What the Stock Market Really Thinks About the Economy - bdr
http://www.fivethirtyeight.com/2009/03/what-stock-market-really-thinks-about.html

======
jwb119
its hard to find something like this convincing when the "index" that is the
core of his argument is only taken back to 1998

------
JacobAldridge
We've been running a series of workshops [1] which include looking at stock
market information like this and applying it to the broader economy. The
principle is that because the market _"ought to reflect anticipated future
profits"_ of businesses it can be used to make some predictions about the
broader economy 6-12 months ahead.

Ie, if the market goes down, the economy will move down in 6-12 months. And
the market turning around will foretell a broader turnaround in 6-12 months.

One common mistake to be avoided [2], which the five points in this article
cover, is that not every sector and certainly not every business is tarred
with the same brush. I particularly like the example that investing in Wind
Power might help the economy while harming the Stock Market.
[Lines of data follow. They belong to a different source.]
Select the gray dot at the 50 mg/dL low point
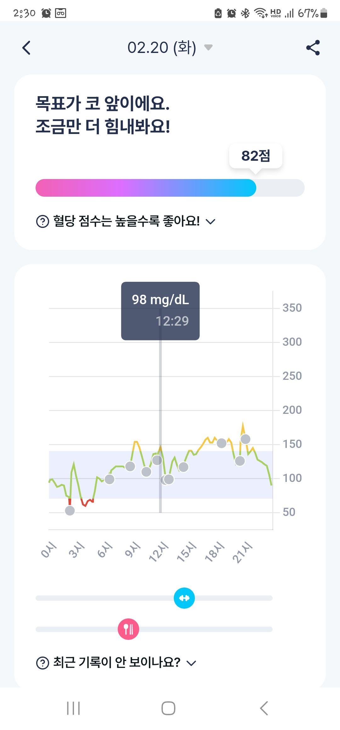Screen dimensions: 340x730 pyautogui.click(x=70, y=511)
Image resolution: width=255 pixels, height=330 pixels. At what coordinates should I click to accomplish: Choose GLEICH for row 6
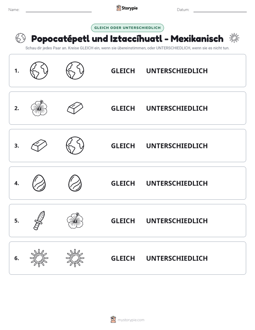pos(123,258)
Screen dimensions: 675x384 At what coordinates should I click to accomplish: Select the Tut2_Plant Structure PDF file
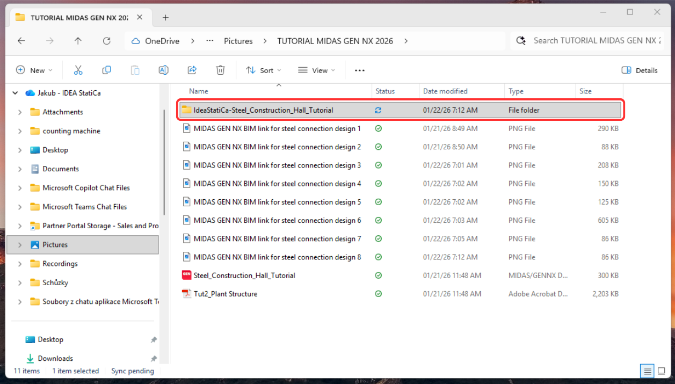coord(226,294)
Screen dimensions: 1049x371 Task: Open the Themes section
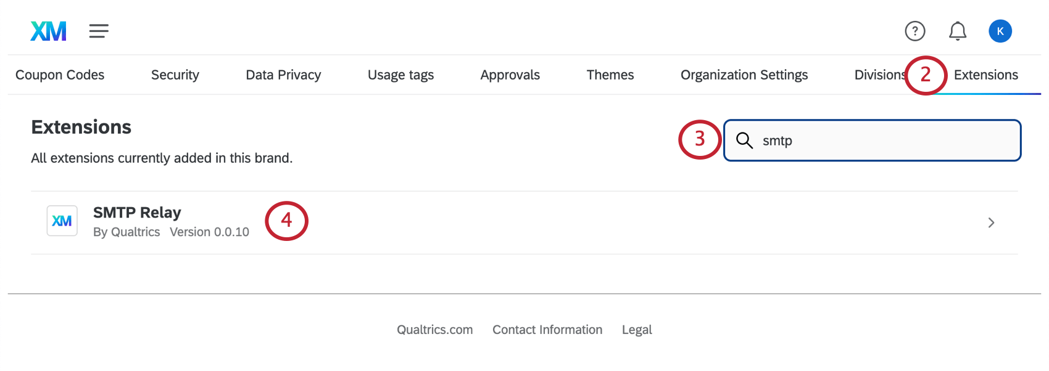pyautogui.click(x=610, y=75)
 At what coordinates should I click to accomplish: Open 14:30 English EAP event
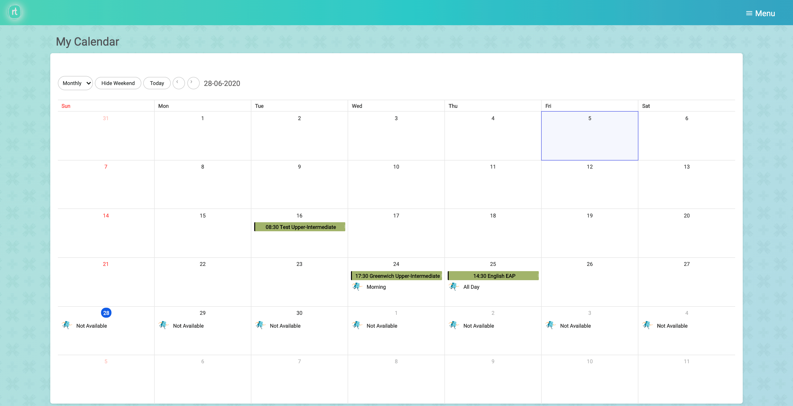[x=493, y=276]
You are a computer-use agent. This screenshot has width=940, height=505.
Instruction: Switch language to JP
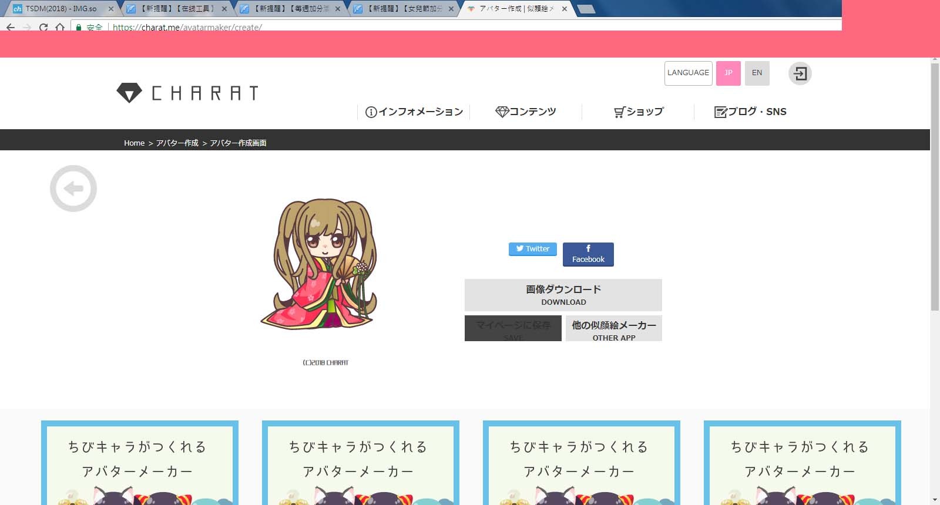(728, 73)
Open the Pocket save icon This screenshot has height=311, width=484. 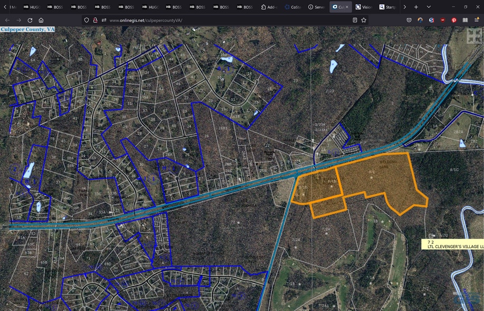[x=409, y=20]
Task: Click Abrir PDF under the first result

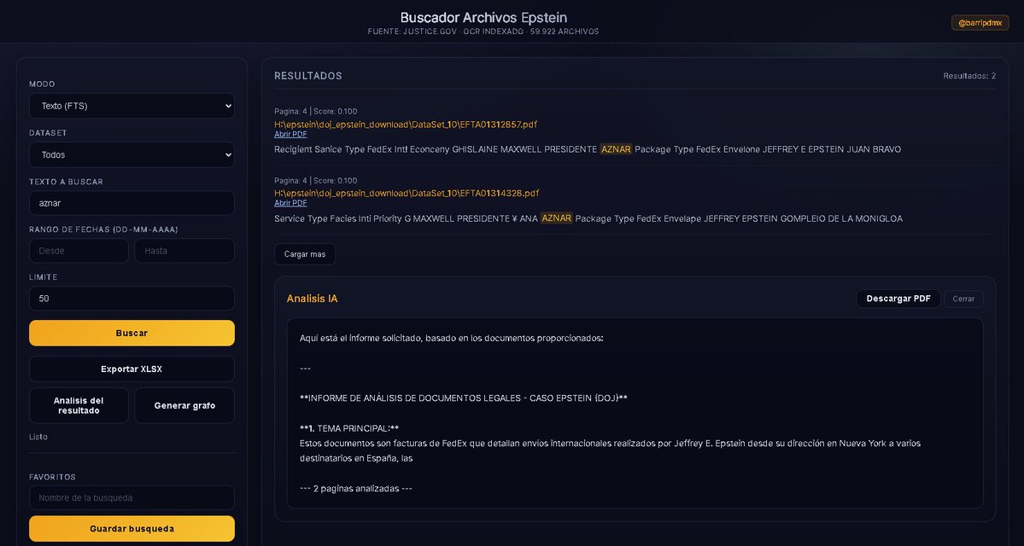Action: (x=290, y=133)
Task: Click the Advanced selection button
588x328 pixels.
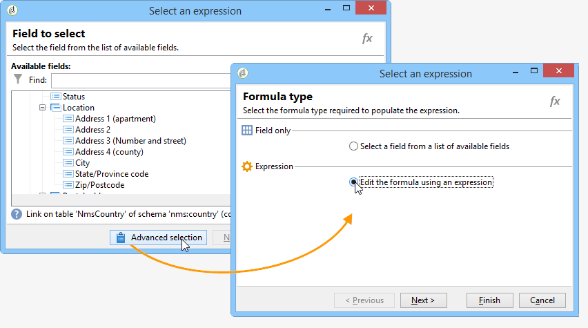Action: [x=159, y=238]
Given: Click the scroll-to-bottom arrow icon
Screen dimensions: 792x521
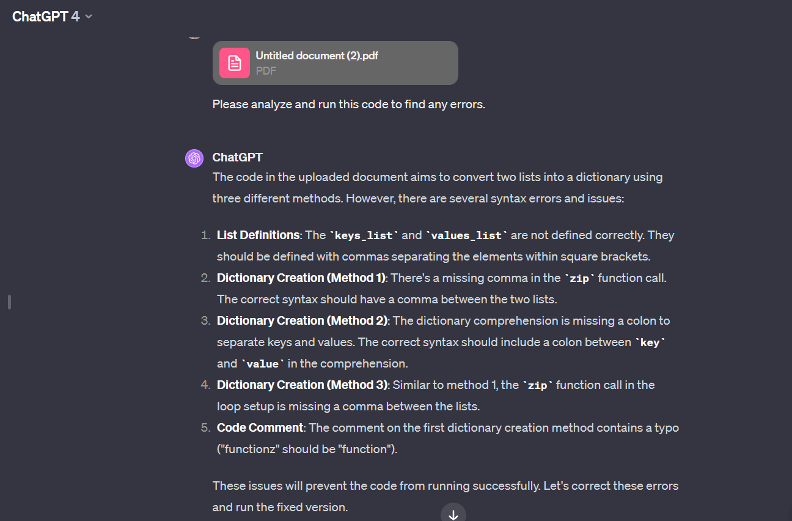Looking at the screenshot, I should tap(453, 513).
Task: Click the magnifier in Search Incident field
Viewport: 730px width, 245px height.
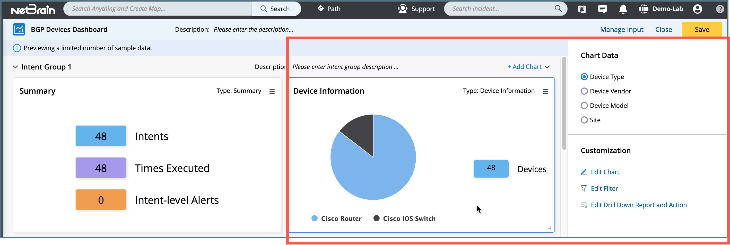Action: [558, 9]
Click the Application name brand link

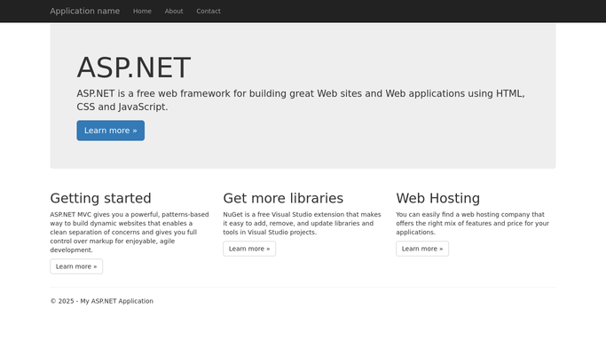[x=84, y=12]
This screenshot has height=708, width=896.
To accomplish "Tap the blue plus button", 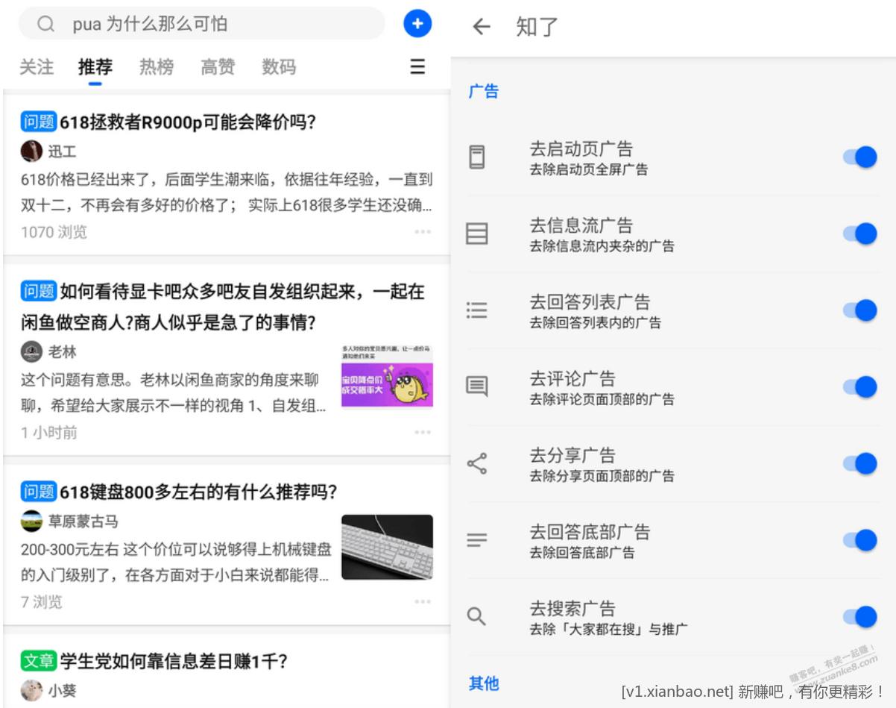I will pyautogui.click(x=417, y=24).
Just because broader things are down, doesn't mean you and your business have
to be.

[1] [http://www.shirlawsonline.com/events/257-thrive-not-
survive-...](http://www.shirlawsonline.com/events/257-thrive-not-survive-
workshops) [2]
[http://www.shirlawsonline.com/assets/0000/1868/The_Five_Mist...](http://www.shirlawsonline.com/assets/0000/1868/The_Five_Mistakes_of_a_Recession.pdf)

------
nav
This is a great post. there any many insightful articles out there, all of
them with insightful comments/theories. My personal opinion is that one should
wait for Q1 reports and base forward judgments of the market based on what
results and fundamental investment/market theories. The only thing the market
has taught me over the past 8 months is that media is ever-permeable and fear
mongering doesn't just exist in politics.